• A
    vfs: do (nearly) lockless generic_file_llseek · ef3d0fd2
    Andi Kleen 提交于
    The i_mutex lock use of generic _file_llseek hurts.  Independent processes
    accessing the same file synchronize over a single lock, even though
    they have no need for synchronization at all.
    
    Under high utilization this can cause llseek to scale very poorly on larger
    systems.
    
    This patch does some rethinking of the llseek locking model:
    
    First the 64bit f_pos is not necessarily atomic without locks
    on 32bit systems. This can already cause races with read() today.
    This was discussed on linux-kernel in the past and deemed acceptable.
    The patch does not change that.
    
    Let's look at the different seek variants:
    
    SEEK_SET: Doesn't really need any locking.
    If there's a race one writer wins, the other loses.
    
    For 32bit the non atomic update races against read()

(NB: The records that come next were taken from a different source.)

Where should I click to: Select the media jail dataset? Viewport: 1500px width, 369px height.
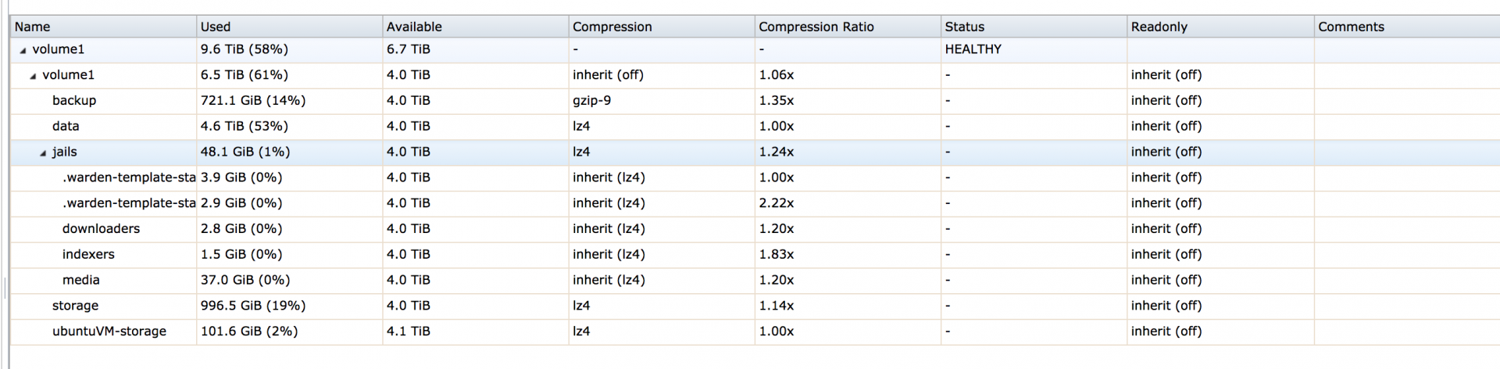pos(81,281)
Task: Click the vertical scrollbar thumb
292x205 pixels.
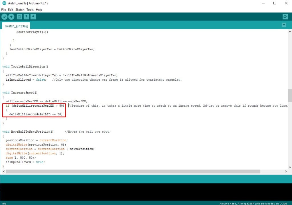Action: pyautogui.click(x=290, y=95)

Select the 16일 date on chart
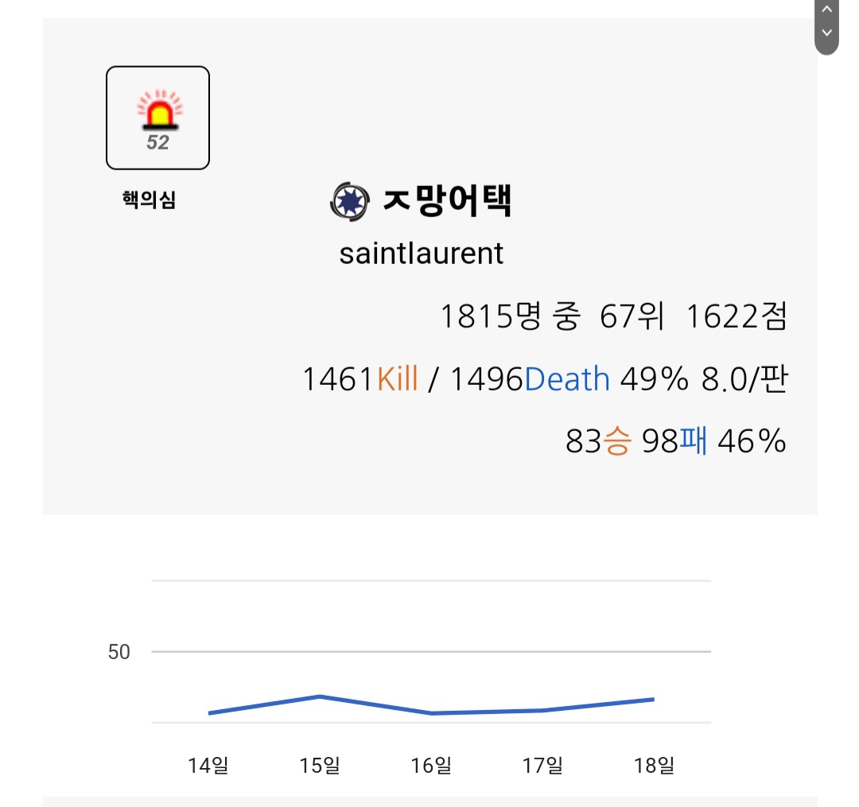431,766
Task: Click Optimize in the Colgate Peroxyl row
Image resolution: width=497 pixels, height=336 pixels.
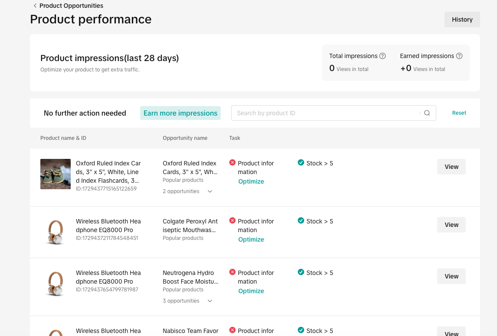Action: (251, 239)
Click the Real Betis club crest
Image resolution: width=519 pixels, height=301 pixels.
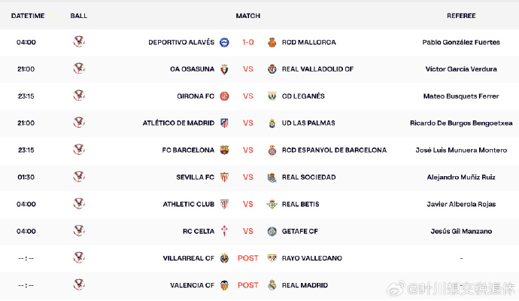coord(272,204)
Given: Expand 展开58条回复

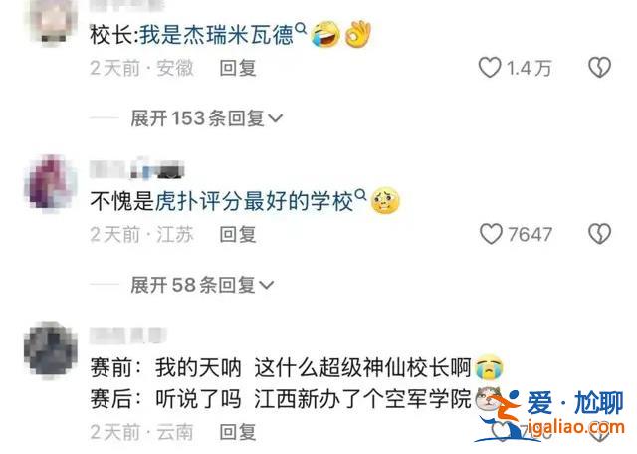Looking at the screenshot, I should coord(202,285).
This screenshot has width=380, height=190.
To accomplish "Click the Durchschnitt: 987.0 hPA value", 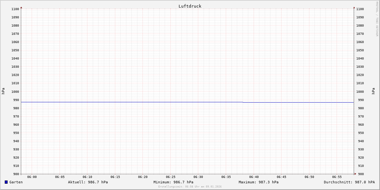I will (x=349, y=182).
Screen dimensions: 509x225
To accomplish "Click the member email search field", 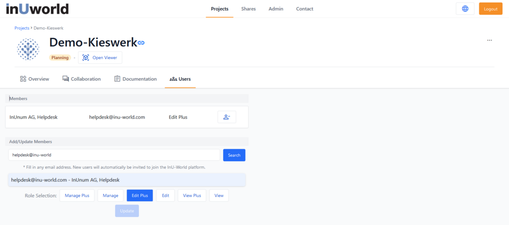I will coord(114,155).
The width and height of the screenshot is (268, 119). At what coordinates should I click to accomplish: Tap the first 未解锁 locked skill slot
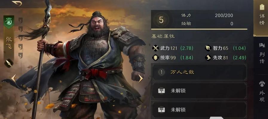[x=199, y=91]
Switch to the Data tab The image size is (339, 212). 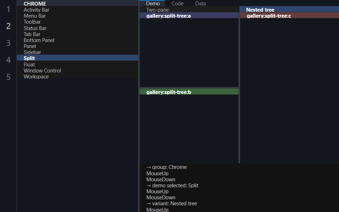coord(201,3)
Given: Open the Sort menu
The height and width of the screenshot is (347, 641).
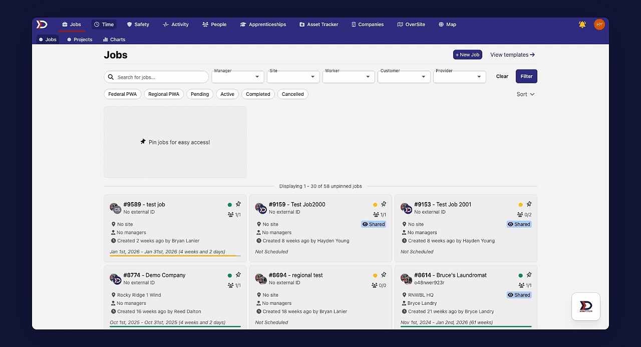Looking at the screenshot, I should tap(525, 94).
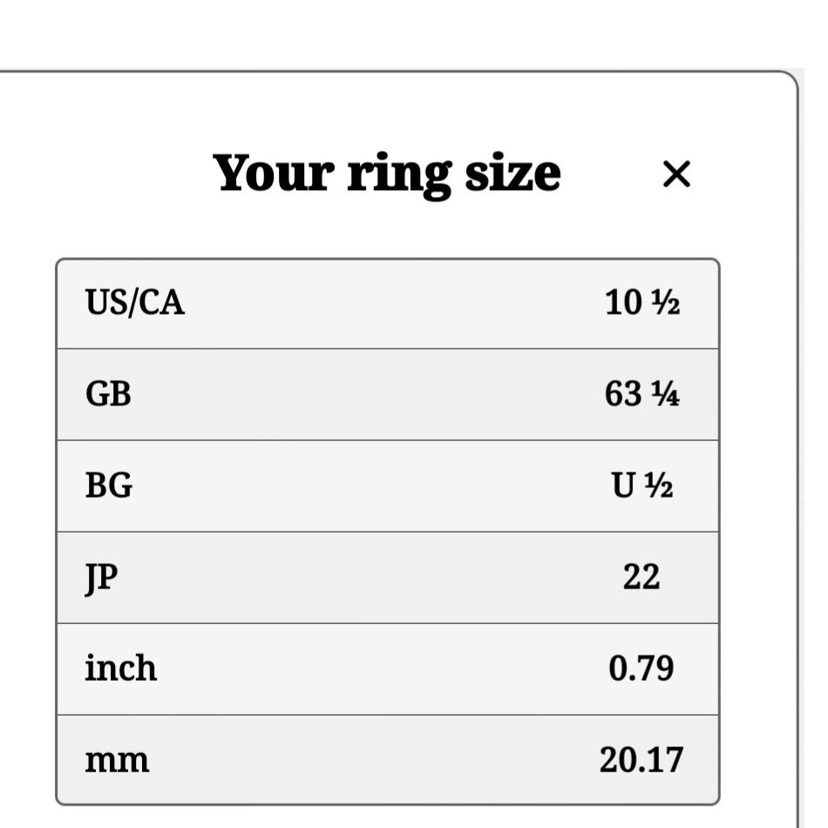
Task: Click the ½ fraction in BG row
Action: 659,485
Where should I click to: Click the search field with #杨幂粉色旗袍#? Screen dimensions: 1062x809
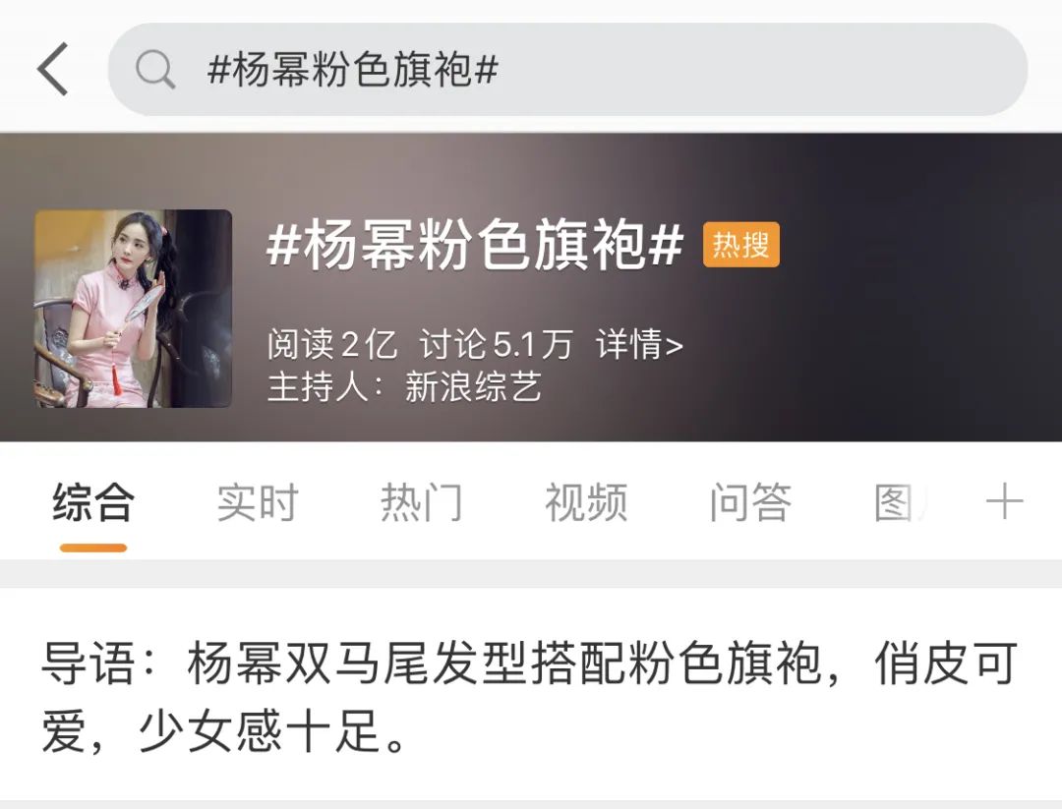pyautogui.click(x=567, y=69)
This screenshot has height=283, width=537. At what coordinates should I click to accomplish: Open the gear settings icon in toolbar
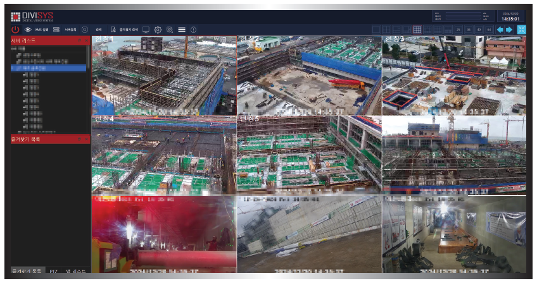click(158, 30)
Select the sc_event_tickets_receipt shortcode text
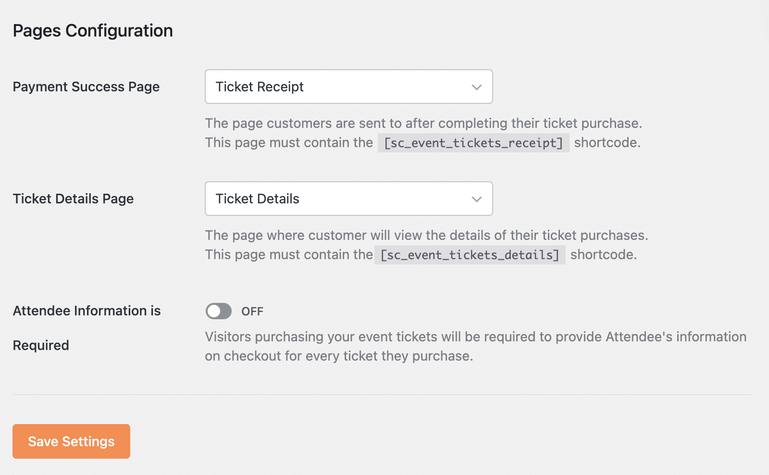 (x=473, y=142)
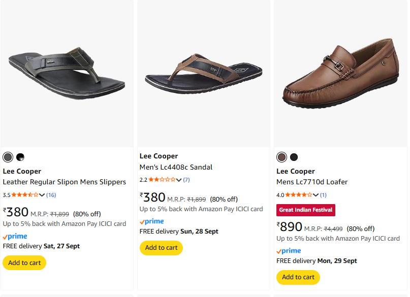The width and height of the screenshot is (410, 297).
Task: Click the star rating icons of the Lc7710d Loafer
Action: (298, 195)
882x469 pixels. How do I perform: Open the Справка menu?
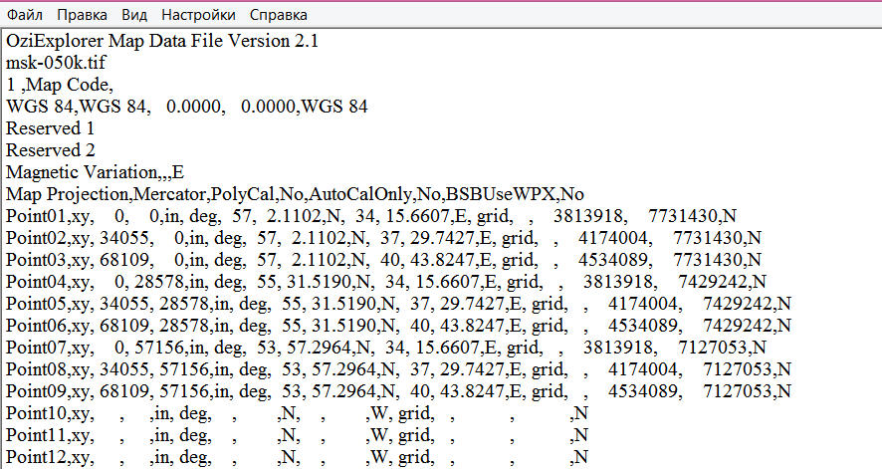pos(279,15)
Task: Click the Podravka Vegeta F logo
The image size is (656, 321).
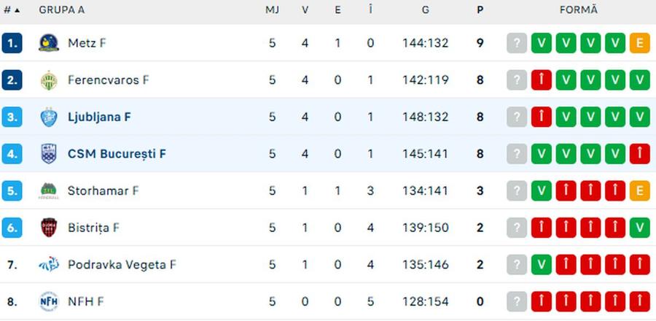Action: click(49, 265)
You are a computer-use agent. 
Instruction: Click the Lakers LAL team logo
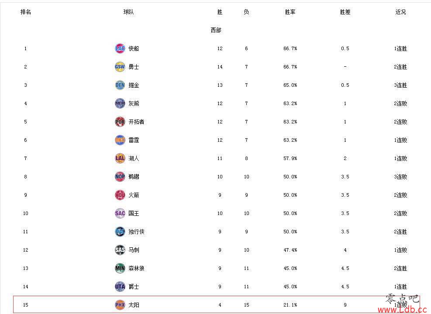120,158
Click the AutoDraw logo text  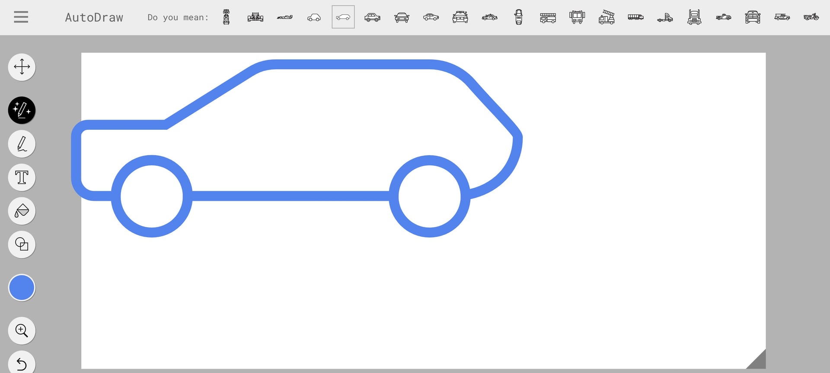[x=94, y=17]

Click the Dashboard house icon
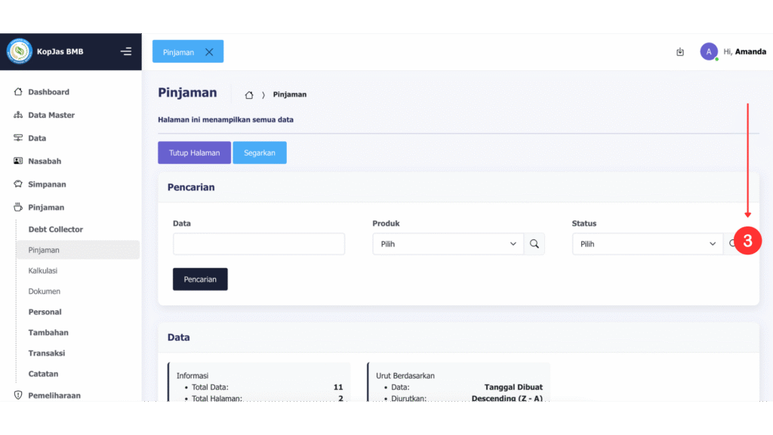[18, 92]
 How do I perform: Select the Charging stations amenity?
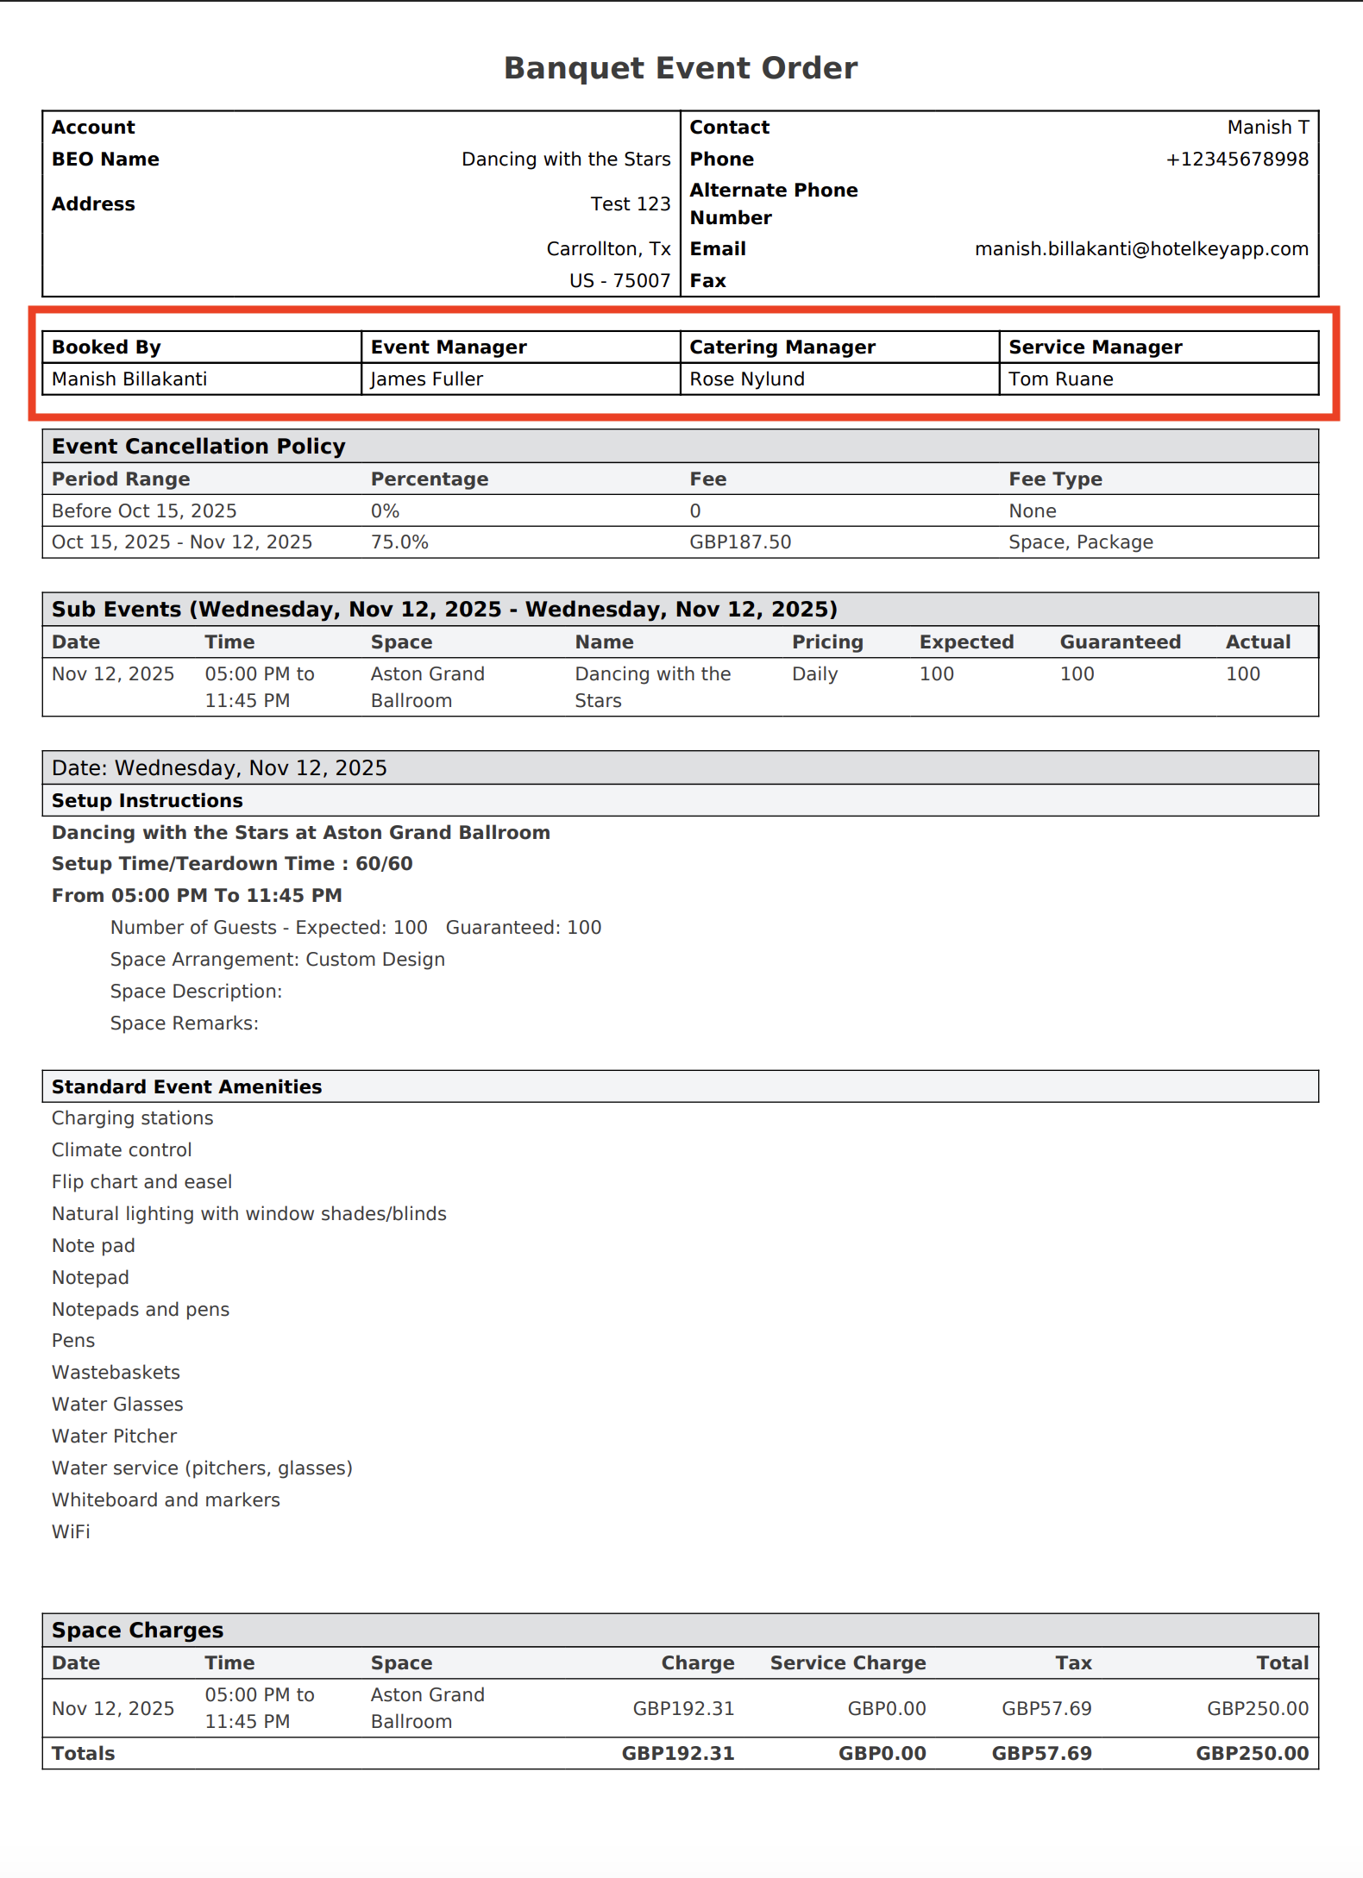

    stay the same. Without a lock they can also happen
    against write() now.  The read() race was deemed
    acceptable in past discussions, and I think if it's
    ok for read it's ok for write too.
    
    => Don't need a lock.
    
    SEEK_END: This behaves like SEEK_SET plus it reads
    the maximum size too. Reading the maximum size would have the
    32bit atomic problem. But luckily we already have a way to read
    the maximum size without locking (i_size_read), so we
    can just use that instead.
    
    Without i_mutex there is no synchronization with write() anymore,
    however since the write() update is atomic on 64bit it just behaves
    like another racy SEEK_SET.  On non atomic 32bit it's the same
    as SEEK_SET.
    
    => Don't need a lock, but need to use i_size_read()
    
    SEEK_CUR: This has a read-modify-write race window
    on the same file. One could argue that any application
    doing unsynchronized seeks on the same file is already broken.
    But for the sake of not adding a regression here I'm
    using the file->f_lock to synchronize this. Using this
    lock is much better than the inode mutex because it doesn't
    synchronize between processes.
    
    => So still need a lock, but can use a f_lock.
    
    This patch implements this new scheme in generic_file_llseek.
    I dropped generic_file_llseek_unlocked and changed all callers.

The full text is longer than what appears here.